Os seis deputados federais brasileiros que estão em missão em Tagucilgapa, capital de Honduras, receberam autorização para visitar as instalações da Embaixada do Brasil no país. A visita acontece no início da noite desta quinta-feira. A autorização do governo hondurenho, que antes tinha permitido apenas a visita ao entorno do prédio, aconteceu na manhã de hoje.
De acordo com o deputado pernambucano Maurício Rands (PT), um dos integrantes da delegação da Câmara, em entrevista por telefone, a visita ocorre depois de uma conversa com a mesa diretora do Congresso Nacional.

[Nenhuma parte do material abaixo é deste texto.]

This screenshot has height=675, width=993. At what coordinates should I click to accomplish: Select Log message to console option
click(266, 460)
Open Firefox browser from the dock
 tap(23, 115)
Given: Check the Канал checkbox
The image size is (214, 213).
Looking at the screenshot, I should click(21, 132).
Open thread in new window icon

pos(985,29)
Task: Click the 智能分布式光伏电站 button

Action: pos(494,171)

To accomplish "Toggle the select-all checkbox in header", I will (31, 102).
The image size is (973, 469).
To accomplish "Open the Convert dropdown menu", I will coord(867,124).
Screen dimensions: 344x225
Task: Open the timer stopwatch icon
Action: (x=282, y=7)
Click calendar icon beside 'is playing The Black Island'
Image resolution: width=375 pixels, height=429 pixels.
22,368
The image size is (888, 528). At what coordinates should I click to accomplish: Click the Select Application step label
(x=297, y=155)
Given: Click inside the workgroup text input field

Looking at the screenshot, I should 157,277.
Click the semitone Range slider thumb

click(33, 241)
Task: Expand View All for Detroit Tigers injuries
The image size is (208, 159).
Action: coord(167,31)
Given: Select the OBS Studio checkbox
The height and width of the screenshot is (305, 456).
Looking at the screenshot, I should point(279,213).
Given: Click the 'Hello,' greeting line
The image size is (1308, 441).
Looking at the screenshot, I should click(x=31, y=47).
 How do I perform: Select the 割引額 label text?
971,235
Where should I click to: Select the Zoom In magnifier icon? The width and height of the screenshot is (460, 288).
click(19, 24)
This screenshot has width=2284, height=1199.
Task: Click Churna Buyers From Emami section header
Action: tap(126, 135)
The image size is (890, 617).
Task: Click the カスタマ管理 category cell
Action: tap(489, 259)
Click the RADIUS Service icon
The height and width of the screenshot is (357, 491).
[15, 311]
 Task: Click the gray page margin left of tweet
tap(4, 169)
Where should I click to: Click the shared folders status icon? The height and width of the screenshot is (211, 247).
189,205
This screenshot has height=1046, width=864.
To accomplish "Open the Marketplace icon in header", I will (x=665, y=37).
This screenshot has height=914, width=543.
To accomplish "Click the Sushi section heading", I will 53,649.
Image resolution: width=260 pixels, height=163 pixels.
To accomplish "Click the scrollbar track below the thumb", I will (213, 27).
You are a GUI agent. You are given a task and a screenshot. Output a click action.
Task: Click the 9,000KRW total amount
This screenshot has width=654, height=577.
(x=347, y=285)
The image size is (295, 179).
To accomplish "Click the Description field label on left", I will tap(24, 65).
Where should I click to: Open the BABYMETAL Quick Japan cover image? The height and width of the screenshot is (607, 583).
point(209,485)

O deputado Bruno Araújo (PSDB), que também faz parte da delegação, acrescentou que a Suprema Corte hondurenha garantiu que não vai aceitar atos de agressão contra a embaixada brasileira, nem sua violabilidade. Além disso, todos os serviços básicos, como água e energia elétrica, terão o fornecimento normalizado.
Desde ontem em Honduras, os deputados já cumpriram uma extensa agenda. Reuniram-se com integrantes da Suprema Corte, do Conselho Nacional de Direitos Humanos e com representantes da comunidade brasileira. “O clima é de um país dividido, com dificuldade de chegar a um acordo, mas sem violência. Entre os brasileiros, há também divisão de opinião. A classe média alta está pró Roberto Michelletti”, comentou Rands.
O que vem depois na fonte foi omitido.